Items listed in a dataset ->
<<<<

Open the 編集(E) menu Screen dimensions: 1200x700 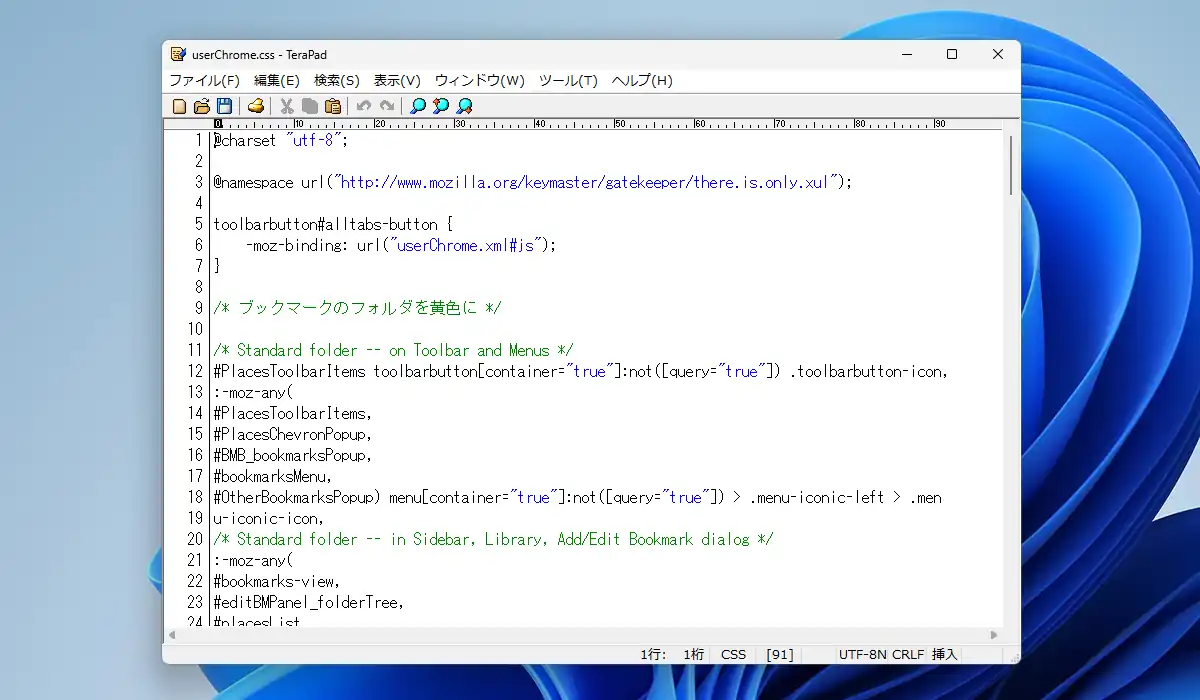(x=277, y=80)
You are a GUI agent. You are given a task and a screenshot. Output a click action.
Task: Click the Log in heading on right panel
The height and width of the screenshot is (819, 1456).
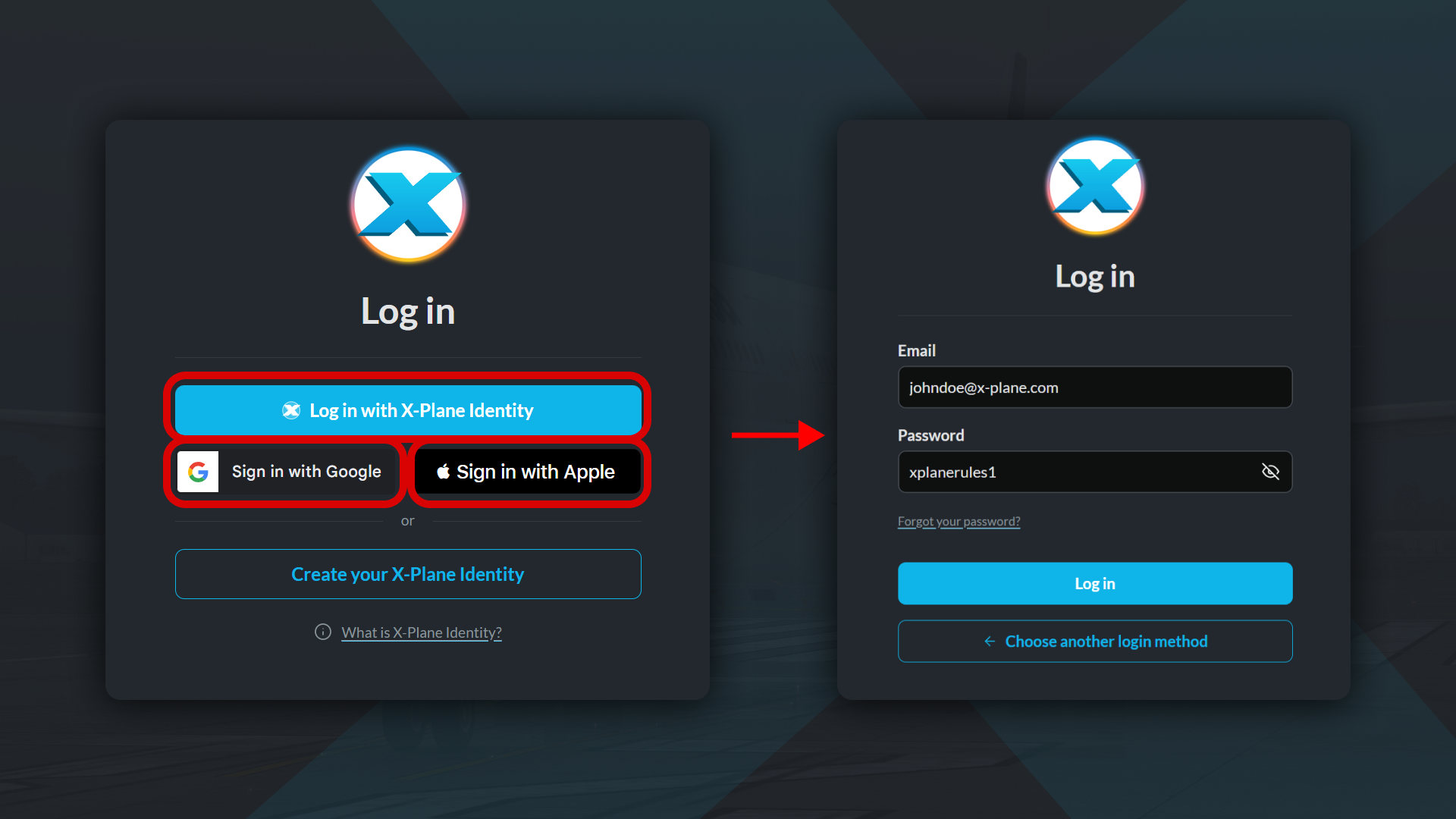[1095, 277]
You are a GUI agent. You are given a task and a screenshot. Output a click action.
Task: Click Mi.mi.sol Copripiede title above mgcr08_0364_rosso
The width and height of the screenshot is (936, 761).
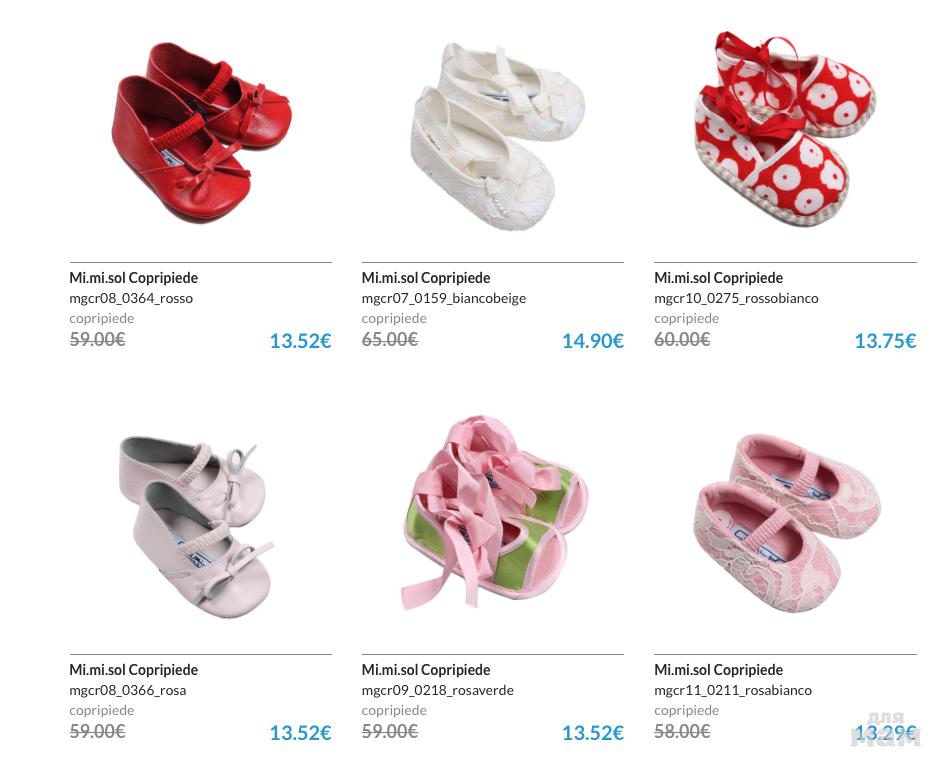pos(134,278)
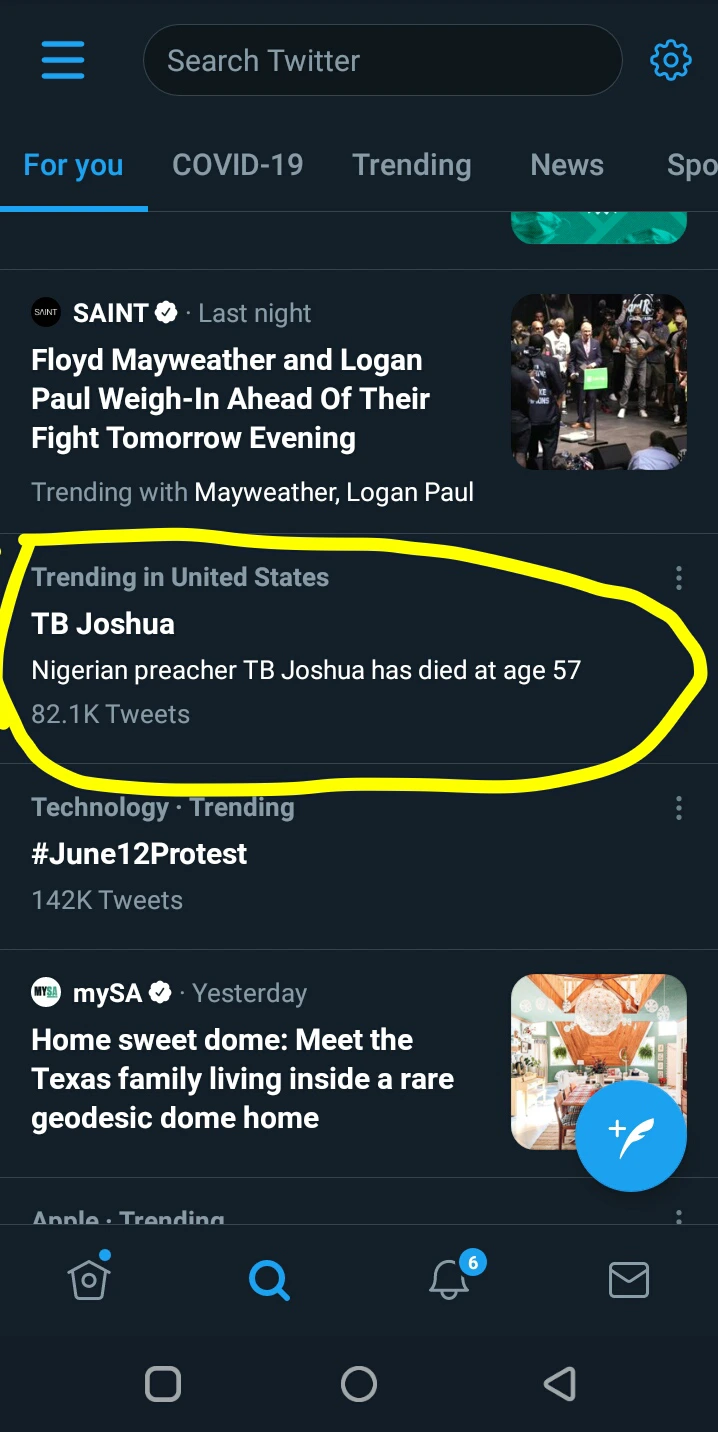Switch to the Trending tab
718x1432 pixels.
(x=411, y=165)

>>>>

TO DO -> Take the line with "The height and" and every line after it through the end of the data, and write only them out exactly, leaving out the pictures.

ANSWER SECTION ->
The height and width of the screenshot is (819, 1456).
[1095, 277]
You are a GUI agent. You are given a task and a screenshot. Output a click action.
Task: Click Mi.mi.sol Copripiede title above mgcr08_0364_rosso
The width and height of the screenshot is (936, 761).
pos(134,278)
Switch to the Trending tab
718x1432 pixels.
(x=411, y=165)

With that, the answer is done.